PASSAGE >>

Cleaning agents

I would like to know what cleaning agents should be used for tough to clean materials like oils, emulsions when they are used in products. These are natural oils and non-compendial materials.

Suggestions are welcome and I can discuss them once someone is able to confidently let me know the probabilities

Subramanya

Hi Subram

Below is an article I recently came recently across in relation to cleaning products and the chemistry behind it. This may not answer your question but I will submit a more detailed post on Monday.

Many technologies that separate known constituents, such as spent cleaner and rinsewater, at known constant concentrations from each other in a feed stream are available on the market
today. These separation processes may be effective for large volumes. Low volume and highly variable content streams are not likely to be cost effective applications for these separation processes.
Process data from a variety of cleaning operations reveals that the type and quantity of soils, contaminants, and cleaning solution concentrations can vary on the same part in the same facility and in the same cleaning process from day to day. These variations can easily exceed 50% and even reach 90%. Most failed attempts at extending cleaning solution bath life have resulted from failures to recognize the highly variable dynamics of real world cleaning processes.
The basic premise used to develop the process introduced here has six steps: They are:
[indent]Step 1: Redesign the cleaning process and chemistry so as to eliminate the need for any waste disposal.
Step 2: Make sure any “waste” produced is a designer waste designed to be a product itself and not a waste.
Step3: Redesign the process to reduce the waste volume of any waste to be produced.
Step 4: Redesign the process to reduce or eliminate the toxicity of any waste produced.

TASK INSTRUCTIONS >> Do the following statements agree with the passage on cleaning agents? For each, answer yes or no and quote the words from the passage that decide it. 1. The oils the first writer asks about are natural oils. 2. Separation processes are likely to be cost effective for low volume, highly variable streams. 3. Variations in soils, contaminants and solution concentrations can reach 90%.

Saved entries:
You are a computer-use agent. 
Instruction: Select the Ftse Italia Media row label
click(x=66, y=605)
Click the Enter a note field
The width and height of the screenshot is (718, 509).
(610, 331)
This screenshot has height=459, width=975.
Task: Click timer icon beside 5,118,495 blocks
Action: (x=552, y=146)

RESPONSE TO THE EXERCISE >>
1. Yes: "These are natural oils and non-compendial materials."
2. No: "Low volume and highly variable content streams are not likely to be cost effective applications for these separation processes."
3. Yes: "These variations can easily exceed 50% and even reach 90%."